Step 1: Pour in oil up to maximum fill line
Most electric deep-fryers use between 6 and 19 cups of oil; our winner uses slightly under 15 cups. This is more than enough oil for most of our recipes; when deep-frying in a Dutch oven, we typically use 8 to 12 cups.
Generally speaking, reusing the peanut oil is fine. … First, remove any food particles from the oil after frying. Second, frying causes the quality of oil to deteriorate, so after a few uses, the oil won’t be as good as it was to begin with. Third, oil tends to take some of the flavors of food fried in it.
What setting on the stove is 350 oil?
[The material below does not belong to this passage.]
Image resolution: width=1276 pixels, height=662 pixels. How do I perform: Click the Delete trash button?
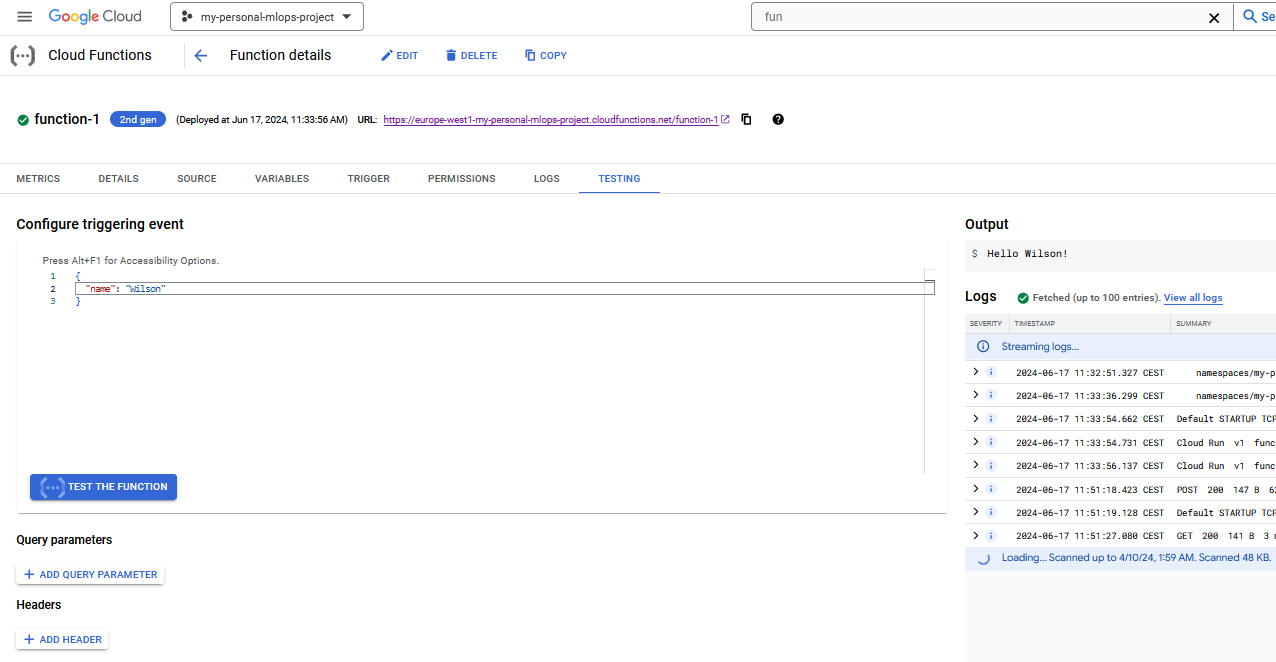click(x=471, y=56)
Set your burner on medium and let your pan of oil heat for around 5 to 10 minutes. Put the meat thermometer in the center of the oil to check the temperature. The oil should be between 350 degrees Fahrenheit (177 Celsius) and 400 F (205 C), depending on what you’re cooking.
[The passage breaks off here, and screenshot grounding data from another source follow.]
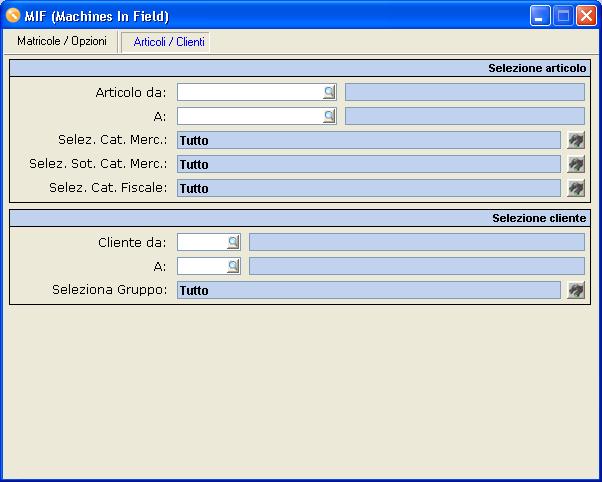Click selection icon beside Selez. Cat. Fiscale
The width and height of the screenshot is (602, 482).
(x=575, y=188)
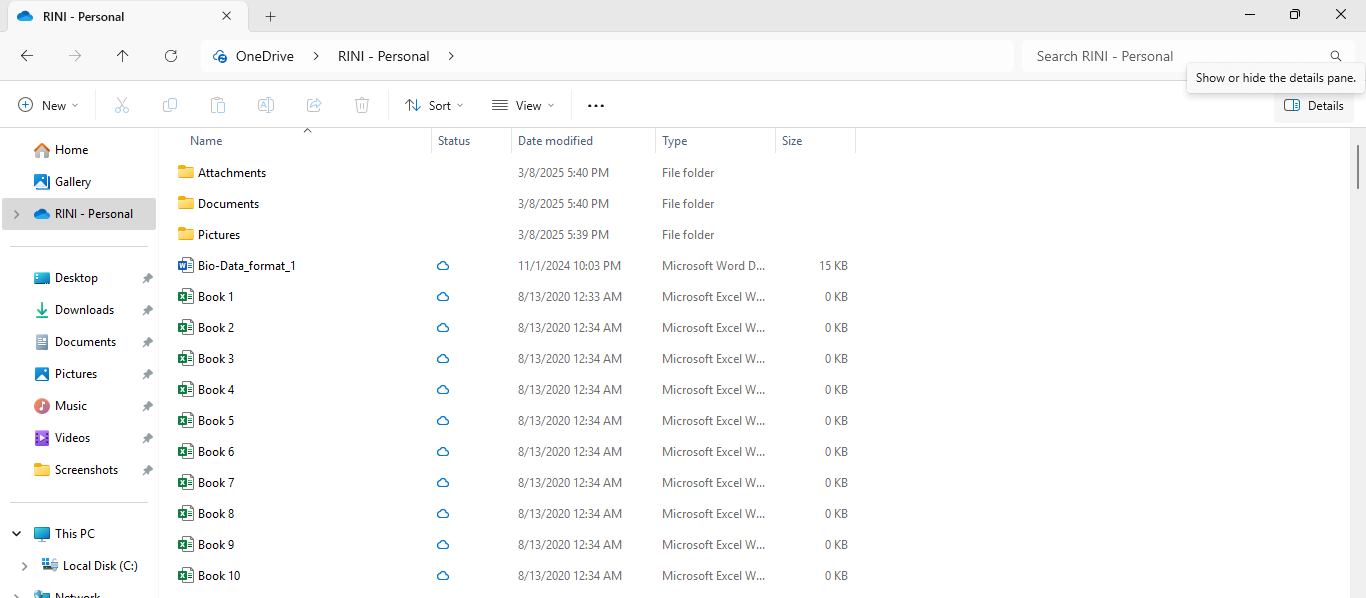Click the Cut scissors icon in toolbar
The height and width of the screenshot is (598, 1366).
122,105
As for peanut oil that’s nearing its expiry date, you can store the oil in the fridge. Of course, the peanut oil will solidify and turn cloudy when stored in the fridge but it’s still safe to use.
Storage and Shelf Life
Unopened peanut oil lasts a year or longer, but opened peanut oil safely lasts four to six months before turning rancid. All oil eventually oxidizes and turns rancid as it ages, and rancid cooking oils have a negative effect on taste and health.
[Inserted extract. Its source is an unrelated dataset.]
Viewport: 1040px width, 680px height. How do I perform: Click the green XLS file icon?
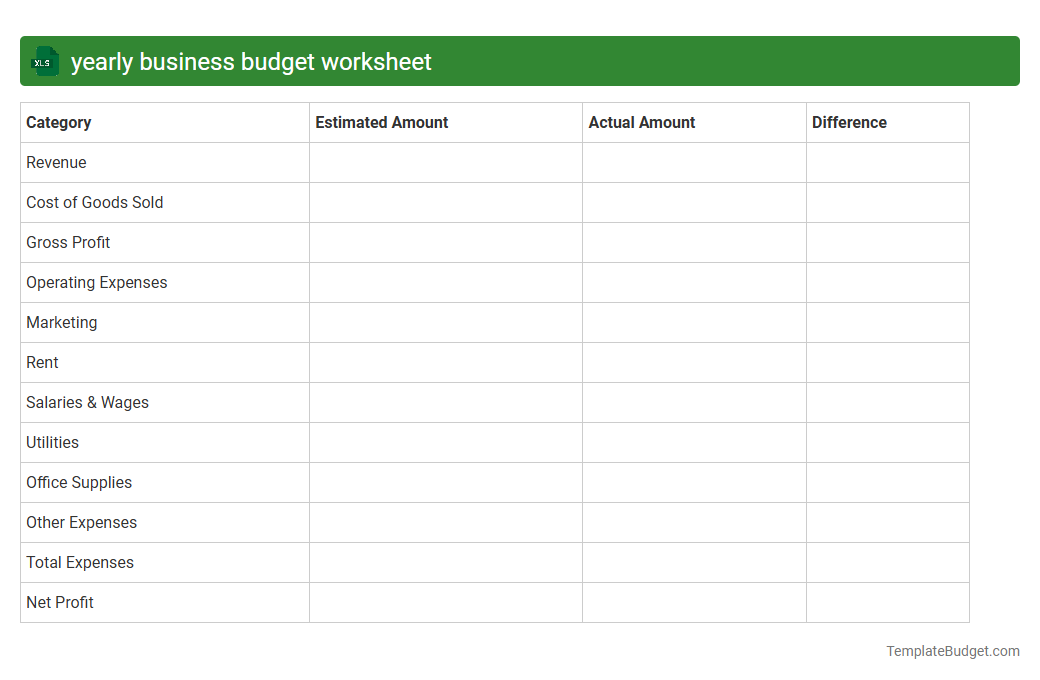(x=44, y=61)
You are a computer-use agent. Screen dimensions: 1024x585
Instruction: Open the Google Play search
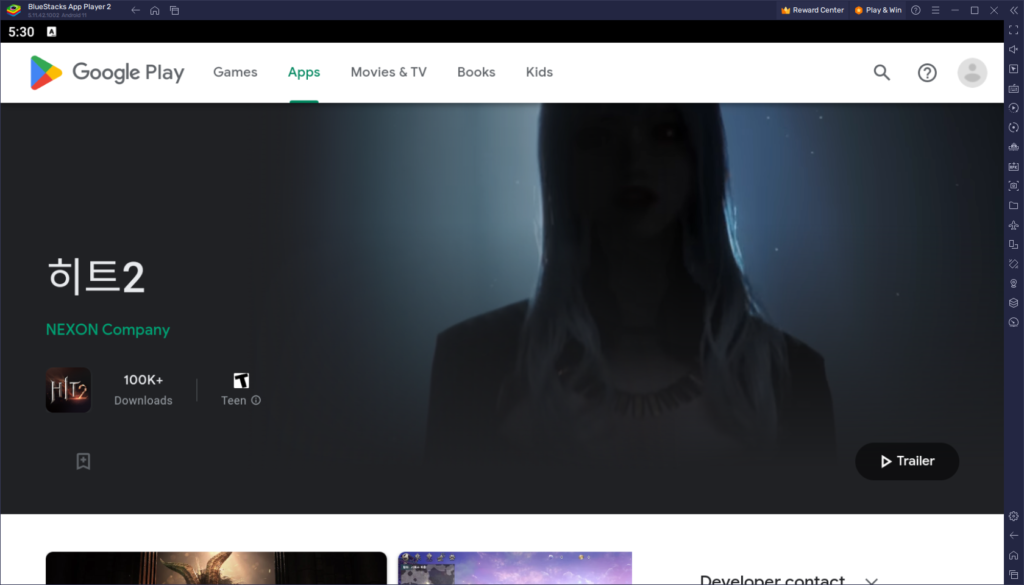[x=881, y=72]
Pour the oil into the pot, and turn on the heat. (We use peanut oil to fry our turkeys. … Over high heat, heat the oil to 250 degrees F. Once the oil gets to 250 F, carefully lower turkey into the oil – be sure to use the turkey holder and the handle!
Once the turkey has been submerged in the hot oil, cook for 3 to 3 1/2 minutes per pound. Fry turkeys that are 10 to 13 pounds for 3 minutes per pound, and for turkeys from 14 to 20 pounds, cook for 3 1/2 minutes per pound. A 10-pound turkey will take about 30 minutes.
Turkey slices, or cutlets, are boneless, skinless, and offer an alternative to chicken breasts or cooking an entire turkey. … They are typically cooked on the stove top and cook in just minutes, making them ideal for weeknight meals.
Traditionally, a fried turkey is injected with a marinade before it’s cooked; how long before cooking is a subject of debate. You can inject the turkey anywhere from 24 hours to 5 minutes before frying. We had good results injecting two hours before frying.